[Saved entries]
-----

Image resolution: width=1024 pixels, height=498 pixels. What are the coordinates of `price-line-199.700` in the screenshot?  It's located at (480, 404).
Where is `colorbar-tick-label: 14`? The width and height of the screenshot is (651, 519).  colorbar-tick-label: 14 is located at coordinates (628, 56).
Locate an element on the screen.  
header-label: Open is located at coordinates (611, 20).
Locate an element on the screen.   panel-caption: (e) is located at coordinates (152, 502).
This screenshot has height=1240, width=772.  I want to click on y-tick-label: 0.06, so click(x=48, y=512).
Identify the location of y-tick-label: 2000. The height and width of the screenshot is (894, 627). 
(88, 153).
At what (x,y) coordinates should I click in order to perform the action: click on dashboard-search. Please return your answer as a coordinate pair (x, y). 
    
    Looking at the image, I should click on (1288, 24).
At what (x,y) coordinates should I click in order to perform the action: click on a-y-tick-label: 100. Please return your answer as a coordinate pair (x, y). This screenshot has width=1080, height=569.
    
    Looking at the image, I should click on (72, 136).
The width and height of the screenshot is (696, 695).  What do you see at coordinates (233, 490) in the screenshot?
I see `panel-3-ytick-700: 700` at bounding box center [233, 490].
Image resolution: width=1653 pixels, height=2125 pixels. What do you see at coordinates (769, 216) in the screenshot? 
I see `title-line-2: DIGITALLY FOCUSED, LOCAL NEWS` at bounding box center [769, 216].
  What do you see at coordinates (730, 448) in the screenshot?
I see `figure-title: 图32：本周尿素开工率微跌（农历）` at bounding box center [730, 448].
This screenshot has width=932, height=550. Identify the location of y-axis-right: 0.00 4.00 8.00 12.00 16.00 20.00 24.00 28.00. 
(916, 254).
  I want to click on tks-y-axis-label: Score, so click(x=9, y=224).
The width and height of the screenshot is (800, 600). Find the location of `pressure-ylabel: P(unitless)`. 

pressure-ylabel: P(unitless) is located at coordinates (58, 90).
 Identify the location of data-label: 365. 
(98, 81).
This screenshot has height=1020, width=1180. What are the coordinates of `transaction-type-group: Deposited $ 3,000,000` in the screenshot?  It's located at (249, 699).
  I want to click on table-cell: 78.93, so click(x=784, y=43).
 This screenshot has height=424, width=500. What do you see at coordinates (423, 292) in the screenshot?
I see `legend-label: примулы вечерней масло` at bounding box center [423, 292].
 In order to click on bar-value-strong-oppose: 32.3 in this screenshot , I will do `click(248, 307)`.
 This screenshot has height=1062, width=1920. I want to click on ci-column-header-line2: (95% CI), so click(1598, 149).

-----

▶ Work order: Copy out the rows word for word, beginning with the line that contains "click on dashboard-search." and continuing through the line that contains "Looking at the image, I should click on (72, 136).".

▶ Exercise result:
At what (x,y) coordinates should I click in order to perform the action: click on dashboard-search. Please return your answer as a coordinate pair (x, y). 
    
    Looking at the image, I should click on (1288, 24).
At what (x,y) coordinates should I click in order to perform the action: click on a-y-tick-label: 100. Please return your answer as a coordinate pair (x, y). This screenshot has width=1080, height=569.
    
    Looking at the image, I should click on (72, 136).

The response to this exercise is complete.